Text extract ->

========

GSoC 2023 Week 17 and 18 - Same Old, Same Old
10 Sep 2023This blog post is related to my GSoC 2023 Project.
These two weeks, I worked on finding some more random optimization patches and
also fixed #88580
.
Regarding #88580
, the fix was quite simple: the problem was being caused by
the fact that SROA was creating too many partitions for the alloca. This meant
that for a single alloca, it was possible that tens of thousands of loads or
stores could be generated, in which case a compile time explosion would occur in
passes like DeadStoreElimination
and MemCpyOpt
.
The way that SROA works is that it takes as its input an alloca instruction, and then tries to split it into multiple (hopefully smaller) allocas. The terminology is that an alloca is split into “splices”, and these splices further consist of “partitions”. From what I understand, a partition is basically an indivisible unit of the alloca, for example a single (i.e. scalar) element.
So, to fix this, it was quite simple to just add a CLI option to limit the number of slices that alloca is allowed to generate (calculating partitions was harder and not really worth the effort, though it would be a more accurate measurement). This change landed here.

========

A run of records:
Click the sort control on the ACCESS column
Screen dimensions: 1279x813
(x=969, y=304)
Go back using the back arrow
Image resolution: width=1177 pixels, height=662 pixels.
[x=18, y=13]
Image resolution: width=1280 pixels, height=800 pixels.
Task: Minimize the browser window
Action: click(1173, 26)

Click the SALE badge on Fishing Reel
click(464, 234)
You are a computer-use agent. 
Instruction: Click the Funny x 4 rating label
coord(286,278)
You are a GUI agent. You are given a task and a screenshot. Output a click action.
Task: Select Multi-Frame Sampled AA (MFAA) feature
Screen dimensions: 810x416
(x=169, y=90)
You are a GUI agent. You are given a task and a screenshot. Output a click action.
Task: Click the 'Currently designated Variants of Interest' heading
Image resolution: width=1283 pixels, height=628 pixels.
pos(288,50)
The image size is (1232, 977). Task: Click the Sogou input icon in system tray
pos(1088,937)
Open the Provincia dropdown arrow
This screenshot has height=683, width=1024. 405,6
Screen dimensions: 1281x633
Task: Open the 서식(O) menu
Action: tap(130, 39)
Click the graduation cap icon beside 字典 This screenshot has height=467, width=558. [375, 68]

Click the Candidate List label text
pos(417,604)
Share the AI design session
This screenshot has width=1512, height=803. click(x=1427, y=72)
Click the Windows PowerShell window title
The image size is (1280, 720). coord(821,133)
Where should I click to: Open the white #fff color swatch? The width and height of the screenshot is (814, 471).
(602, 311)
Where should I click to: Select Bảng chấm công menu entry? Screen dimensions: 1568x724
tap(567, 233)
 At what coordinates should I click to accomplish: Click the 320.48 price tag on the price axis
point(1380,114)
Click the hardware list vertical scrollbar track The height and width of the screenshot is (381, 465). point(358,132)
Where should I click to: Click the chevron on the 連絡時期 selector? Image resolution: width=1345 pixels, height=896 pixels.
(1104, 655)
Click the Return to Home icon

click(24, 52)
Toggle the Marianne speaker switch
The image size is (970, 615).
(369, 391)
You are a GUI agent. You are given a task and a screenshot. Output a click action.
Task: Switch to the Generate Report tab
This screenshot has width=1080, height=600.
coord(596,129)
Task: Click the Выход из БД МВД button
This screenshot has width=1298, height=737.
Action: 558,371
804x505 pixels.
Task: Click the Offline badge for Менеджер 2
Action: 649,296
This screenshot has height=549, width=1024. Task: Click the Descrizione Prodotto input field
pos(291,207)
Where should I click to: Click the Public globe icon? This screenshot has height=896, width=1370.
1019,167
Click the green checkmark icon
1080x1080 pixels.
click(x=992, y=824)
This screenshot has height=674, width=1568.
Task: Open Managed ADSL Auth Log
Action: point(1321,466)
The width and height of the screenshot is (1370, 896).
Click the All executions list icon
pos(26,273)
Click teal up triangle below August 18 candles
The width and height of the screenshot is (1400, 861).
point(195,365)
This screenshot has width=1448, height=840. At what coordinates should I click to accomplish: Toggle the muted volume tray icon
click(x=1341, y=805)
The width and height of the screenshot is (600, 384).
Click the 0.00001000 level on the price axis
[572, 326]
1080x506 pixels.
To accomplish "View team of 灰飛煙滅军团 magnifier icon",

========

Required task -> In the blog post about GSoC 2023 weeks 17 and 18, why did the fix limit the number of slices an alloca may generate rather than the number of partitions? Rely only on the text when responding.

Right answer -> Calculating partitions was harder and not really worth the effort. Counting partitions would have been a more accurate measurement, but the simpler slice limit was chosen instead.